Con l'introduzione dell'articolo 53 del Dlgs n. 446/1997, il legislatore ha istituito l'Albo per l'accertamento e la riscossione delle entrate degli enti locali, con lo scopo di garantire l'affidamento svolto da soggetti abilitati alla gestione delle attività di liquidazione e di accertamento dei tributi e quelle di riscossione dei tributi di altre entrate delle Province e dei Comuni.
Tali soggetti s'ingeriscono all'interno del sistema della riscossione, dunque, rivestono il ruolo d'incaricati di pubblico servizio svolgendo una finalità di fondamentale importanza essendo impegnati direttamente nella riscossione dei tributi per conto delle amministrazioni pubbliche.

Il caso
Anutel si è interessata di un caso alquanto paradigmatico sulla delicatezza del ruolo rivestito dai concessionari, emerso dalle vicende giudiziarie, e incidenti sulla condotta di una società di riscossione mancante dei requisiti di onorabilità e professionalità, stabiliti e contenuti nell'articolo 11 del Regolamento, relativo all'albo.
Nel caso specifico, la condotta tenuta dal concessionario, è di sicuro impatto sul requisito di onorabilità, affidabilità e professionalità, poiché la stessa società, si è resa inadempiente del versamento delle pigioni per un contratto di affitto stipulato con il locatore, ove è collocata la propria sede legale.
La controversia divenuta di dominio pubblico a seguito del procedimento di convalida di sfratto per morosità azionata dal locatore contro la società di riscossione morosa, è proseguita con l'ingiunzione di pagamento, per concludersi nella fase di recupero coattivo.
Purtroppo, per il locatore, è il caso di dire che la procedura di esecuzione forzata del pignoramento presso terzi, è iniziata per poi terminare subito dopo, con minima soddisfazione per le proprie pretese, ciò in base alla specifica funzione svolta dalla società di riscossione che opera per conto degli enti locali.
Difatti, i conti correnti rintracciati tramite procedura esecutiva e intestati alla società di riscossione, con il pignoramento presso terzi, conterrebbero denaro appartenente anche alle amministrazioni pubbliche, derivante dalla riscossione dei tributi locali.
Oltre al danno, la beffa, il debitore proprio in virtù della rilevanza pubblica assunta dalla società di riscossione, si trova impossibilitato a soddisfarsi sulle somme pignorate, che in quanto appartenenti a soggetti giuridici diversi, ossia agli Enti pubblici affidatari, sono impignorabili.

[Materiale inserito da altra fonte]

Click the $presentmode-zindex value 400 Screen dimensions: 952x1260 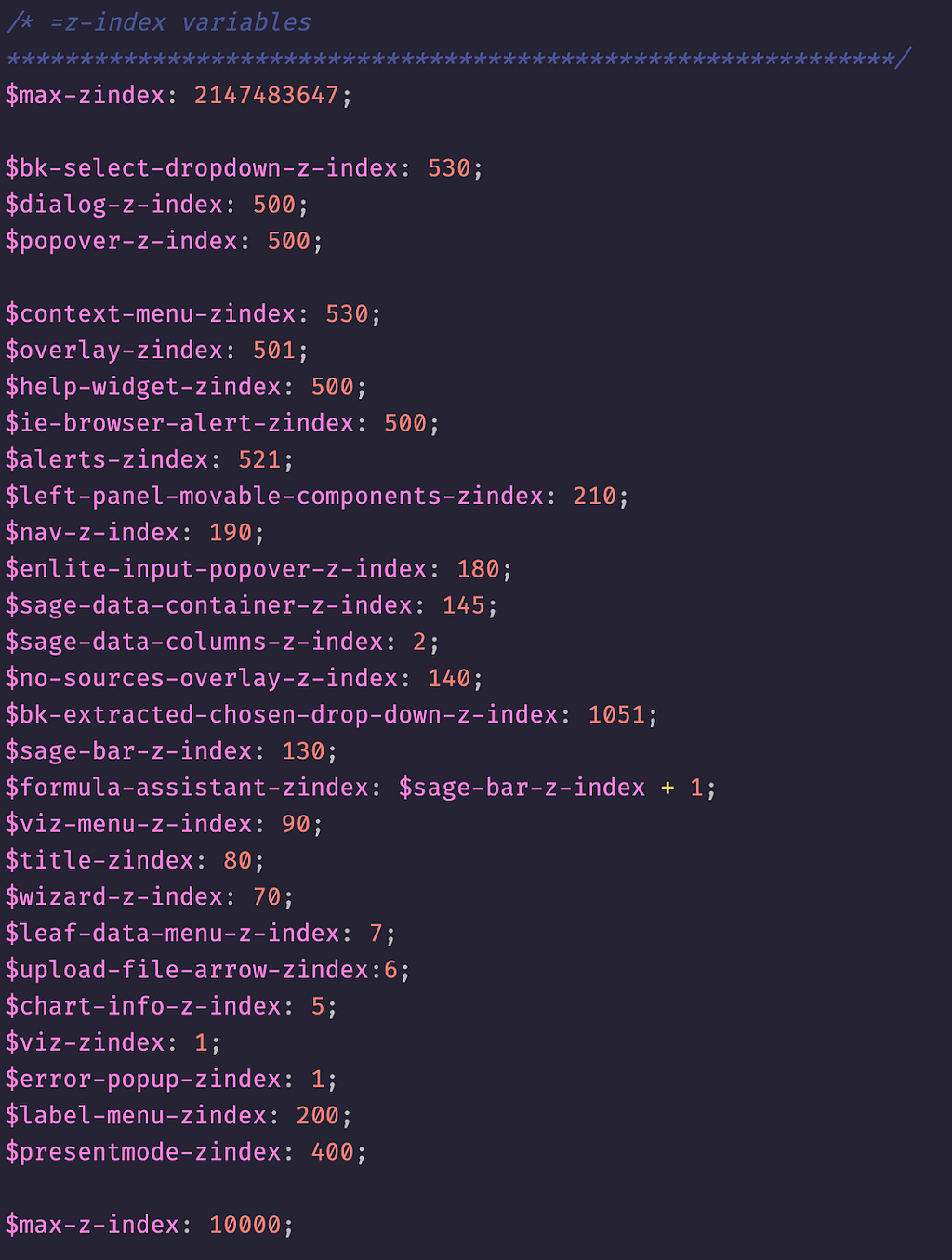pos(333,1152)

Onorabilità, affidabilità e professionalità
I requisiti di onorabilità, affidabilità e professionalità, però, lungi dall'essere considerati quali mere etichette formali, costringono la società di riscossione, all'immediato pagamento dei canoni di locazione, e a tutti gli adempimenti contrattuali.
Ancora una volta, quindi, si è di fronte a un caso di scorrettezze da parte di un concessionario della riscossione, il quale incassa i tributi per i Comuni, dichiara la propria sede legale in un immobile avuto in locazione e per il quale non paga da mesi più il relativo canone. A nulla è valsa la pronuncia di un Giudice il quale ha ordinato lo sfratto e ingiunto il pagamento di 29.000,00 euro in favore del locatore.
La morosità maturata dalla società di riscossione, non ha riguardato un qualsiasi immobile, capace comunque di porre in discussione i principi di onorabilità e professionalità di questi operatori, ma addirittura la sede legale ove quest'ultima svolge il proprio compito quale incaricato di un pubblico servizio.
Tale modus operandi, denota scalpore, involgendo direttamente l'attività d'interesse pubblico connatura ai tributi da parte del concessionario della riscossione.
Questa condotta produce un grande impatto e una lesione maggiore in danno ai requisiti di onorabilità, e a quelli finanziari, innescando alcune domande conseguenti ovvero: la società di riscossione che non riesce neppure a onorare le obbligazioni pecuniarie provenienti dal rispetto del contratto di fitto per la propria sede legale può garantire quella onorabilità, professionalità, ed affidabilità voluta dal legislatore, a pena di cancellazione dall'albo, delle società deputate alla riscossione?
La risposta, deve essere data, tenendo in considerazione della rilevanza pubblica rivestita da tali soggetti, impegnati nella riscossione e nell'introitare denaro pubblico. Di conseguenza, qualsiasi segnale di allarme relativo alla pubblica amministrazione, merita di essere preso in seria considerazione, al fine di evitare danni ancora più gravi, che interessano non più solo l'interesse di un privato, ma di tutta la collettività di riferimento.
Il regolamento dell'albo, nasce con il precipuo scopo di prevenire il pericolo che le società della riscossione possano ledere l'interesse generale, esse, infatti, incamerano denaro pubblico per poi restituirlo, previa trattenuta del loro compenso.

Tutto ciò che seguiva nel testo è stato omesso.